Important: As of today (19 May 2021) Colab uses spacy 2. This notebook uses code compatible with spacy 3. If after running the next cell, spacy 3 will be installed, please restart the runtime and run the cell again.

In [1]:
import spacy

if int(spacy.__version__[0]) < 3:
    !pip install -U pip setuptools wheel
    !pip install -U spacy
    !python -m spacy download en_core_web_sm
    print(spacy.__version__)
    print("Please restart runtime")
else:
    print(spacy.__version__)

3.0.6


In [2]:
nlp = spacy.load("en_core_web_sm")

# Simple, yet Powerful: A Smooth Introduction to Named Entities

Named Entities are simple to detect. Despite it, they are widely used in NLP Applications. They boost recommendation systems, indexing documents,  keywords extraction, and many others. There are open-source tools, that recognize Named Entities in text. In this article, we'll take a closer look to the one provided by spaCy.

## Table of contents:

1. [Named Entities](#ne)
2. [Named Entity Recognition](#ner)
 - [Use cases](#use-cases)
 - [Built-in Named Entites in Spacy](#built-in)
3. [Information Extraction](#ie)
2. Spacy
 - Built-in Entitites
 - Show Entities as text
 - Show Entities with displacy
 - Relations with Matcher
7. [Final Thoughts](#wrap-up)
8. [References](#refs)



## Named Entities <a name="ne"></a>

**Named Entities** are real-world objects, such as persons, locations, organizations. 
Examples:
 - **Names**: Michael Jordan, Barack Obama, Lady Gaga, Bugs Bunny, Nicole Kidman
 - **Locations**: Russia, Africa, Los Angeles, Mount Everest
 - **Organizations**: Google, NBA

## Named Entity Recognition <a name="ner"></a>

**Named Entity Recognition** is an NLP technique that consists of 2 steps:
 - identifying Named Entities in a text
 - classifying them to predefined categories

Initially, the idea was to spot "names" in a text. Names are relatively easy to find, because they are proper nouns hence always capitalized. Basic regex knowledge is enough to detect such words. Proper nouns help finding **people, countries, cities, organizations, or companies**. 
Similarly, finding numbers along with punctuations and signs isn't a challenge with a simple regex. Some NER applications took advantage of this fact and are able to detect **cardinals, dates, monetary values, percentages**, or other **quantities**. 

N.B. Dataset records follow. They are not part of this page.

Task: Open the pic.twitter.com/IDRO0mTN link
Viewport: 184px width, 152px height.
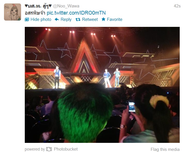Action: tap(76, 13)
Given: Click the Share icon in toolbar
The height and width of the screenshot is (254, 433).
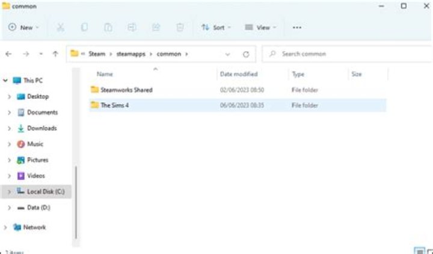Looking at the screenshot, I should [156, 27].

## Use Cases <a name="use-cases"></a>

Named Entity Recognition (NER) is useful in many tasks:
 - Entities in Emails
 - Listing Tags from Articles
 - Content Recommendation
 - and many more...

## Spacy's built-in Named Entities <a name="built-in"></a>

It recognizes 18 different Named Entities

In [3]:
for label in nlp.get_pipe("ner").labels:
    print("{0:>12} - {1} ".format(label, spacy.explain(label)))

    CARDINAL - Numerals that do not fall under another type 
        DATE - Absolute or relative dates or periods 
       EVENT - Named hurricanes, battles, wars, sports events, etc. 
         FAC - Buildings, airports, highways, bridges, etc. 
         GPE - Countries, cities, states 
    LANGUAGE - Any named language 
         LAW - Named documents made into laws. 
         LOC - Non-GPE locations, mountain ranges, bodies of water 
       MONEY - Monetary values, including unit 
        NORP - Nationalities or religious or political groups 
     ORDINAL - "first", "second", etc. 
         ORG - Companies, agencies, institutions, etc. 
     PERCENT - Percentage, including "%" 
      PERSON - People, including fictional 
     PRODUCT - Objects, vehicles, foods, etc. (not services) 
    QUANTITY - Measurements, as of weight or distance 
        TIME - Times smaller than a day 
 WORK_OF_ART - Titles of books, songs, etc. 


## Information Extraction <a name="ie"></a>

**Information Extraction** is an NLP-task of transforming unstructured data (text) into a structured form, e.g. table, data-base like. The goal is to organize information so it can be easily processed. Named Entity Recognition is a subtask of Information Extraction.
Finding relation between Named Entities gives additional possibilities and flexibility to extracting information. The process of finding relations between Named Entities is called **Relation Extraction.**

## Functions

In [4]:
from spacy import displacy

def displacy_filter(text, marked_ents=[]):
    doc = nlp(text)
    options = {}
    if marked_ents:
        options = {"ents": marked_ents}
    displacy.render(doc, style="ent", jupyter=True, options=options)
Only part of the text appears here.